Commit Graph

44 Commits

Author SHA1 Message Date
Alexander Motin
920c6cbadc CTL LUN mapping rewrite.
Replace iSCSI-specific LUN mapping mechanism with new one, working for any
ports.  By default all ports are created without LUN mapping, exposing all
CTL LUNs as before.  But, if needed, LUN mapping can be manually set on
per-port basis via ctladm.  For its iSCSI ports ctld does it via ioctl(2).
The next step will be to teach ctld to work with FibreChannel ports also.

Respecting additional flexibility of the new mechanism, ctl.conf now allows
alternative syntax for LUN definition.  LUNs can now be defined in global
context, and then referenced from targets by unique name, as needed.  It
allows same LUN to be exposed several times via multiple targets.

While there, increase limit for LUNs per target in ctld from 256 to 1024.
Some initiators do not support LUNs above 255, but that is not our problem.

Discussed with:	trasz
MFC after:	2 weeks
Relnotes:	yes
Sponsored by:	iXsystems, Inc.
2015-02-01 21:50:28 +00:00
Alexander Motin
bfbfc4a3cb Count consecutive read requests as blocking in CTL for files and ZVOLs.
Technically read requests can be executed in any order or simultaneously
since they are not changing any data.  But ZFS prefetcher goes crasy when
it receives consecutive requests from different threads.  Since prefetcher
works on level of separate blocks, instead of two consecutive 128K requests
it may receive 32 8K requests in mixed order.

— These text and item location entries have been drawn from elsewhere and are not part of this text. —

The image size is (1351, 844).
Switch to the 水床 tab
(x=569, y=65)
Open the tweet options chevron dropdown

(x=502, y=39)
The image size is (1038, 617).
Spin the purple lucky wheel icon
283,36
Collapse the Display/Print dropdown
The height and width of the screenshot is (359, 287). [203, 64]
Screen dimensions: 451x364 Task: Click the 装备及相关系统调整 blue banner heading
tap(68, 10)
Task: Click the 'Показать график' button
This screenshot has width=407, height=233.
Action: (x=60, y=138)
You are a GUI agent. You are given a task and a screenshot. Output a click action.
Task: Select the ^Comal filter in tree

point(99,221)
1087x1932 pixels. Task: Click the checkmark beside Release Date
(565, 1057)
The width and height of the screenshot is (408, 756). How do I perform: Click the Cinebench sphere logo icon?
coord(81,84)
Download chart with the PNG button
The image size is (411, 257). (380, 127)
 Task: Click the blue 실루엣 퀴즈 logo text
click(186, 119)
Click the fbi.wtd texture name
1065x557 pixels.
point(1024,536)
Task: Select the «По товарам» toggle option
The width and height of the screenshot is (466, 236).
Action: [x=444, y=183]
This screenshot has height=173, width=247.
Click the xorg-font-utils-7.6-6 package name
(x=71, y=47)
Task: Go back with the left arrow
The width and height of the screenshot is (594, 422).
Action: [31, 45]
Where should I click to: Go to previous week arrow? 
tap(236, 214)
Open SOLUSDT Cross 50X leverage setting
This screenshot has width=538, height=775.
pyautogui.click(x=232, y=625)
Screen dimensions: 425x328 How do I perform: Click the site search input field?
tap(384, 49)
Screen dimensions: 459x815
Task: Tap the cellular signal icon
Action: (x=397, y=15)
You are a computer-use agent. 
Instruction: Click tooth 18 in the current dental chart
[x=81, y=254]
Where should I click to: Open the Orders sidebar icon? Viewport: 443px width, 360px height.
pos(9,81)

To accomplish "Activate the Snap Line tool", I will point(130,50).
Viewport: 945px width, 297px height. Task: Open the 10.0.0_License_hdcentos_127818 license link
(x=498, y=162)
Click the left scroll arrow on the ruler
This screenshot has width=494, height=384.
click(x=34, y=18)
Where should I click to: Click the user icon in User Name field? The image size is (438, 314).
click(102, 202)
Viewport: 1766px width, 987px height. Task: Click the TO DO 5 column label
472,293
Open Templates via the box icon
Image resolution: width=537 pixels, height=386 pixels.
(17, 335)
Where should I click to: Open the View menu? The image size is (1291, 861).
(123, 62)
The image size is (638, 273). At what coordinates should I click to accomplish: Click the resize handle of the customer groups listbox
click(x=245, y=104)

This patch is more workaround then a real fix, and it does not fix all of
prefetcher problems, but it improves sequential read speed by 3-4x times
in some configurations.  On the other side it may hurt performance if
some backing store has no prefetch, that is why it is disabled by default
for raw devices.

MFC after:	2 weeks
2014-12-06 20:39:25 +00:00
Alexander Motin
ef8daf3fed Add GET LBA STATUS command support to CTL.
It is implemented for LUNs backed by ZVOLs in "dev" mode and files.
GEOM has no such API, so for LUNs backed by raw devices all LBAs will
be reported as mapped/unknown.

MFC after:	2 weeks
Sponsored by:	iXsystems, Inc.
2014-12-04 11:34:19 +00:00
Alexander Motin
9e52565344 Do not pre-allocate UNIT ATTENTIONs storage for every possible initiator.
Abusing ability of major UAs cover minor ones we may not account UAs for
inactive ports.  Allocate UAs storage for port and start accounting only
after some initiator from that port fetched its first POWER ON OCCURRED.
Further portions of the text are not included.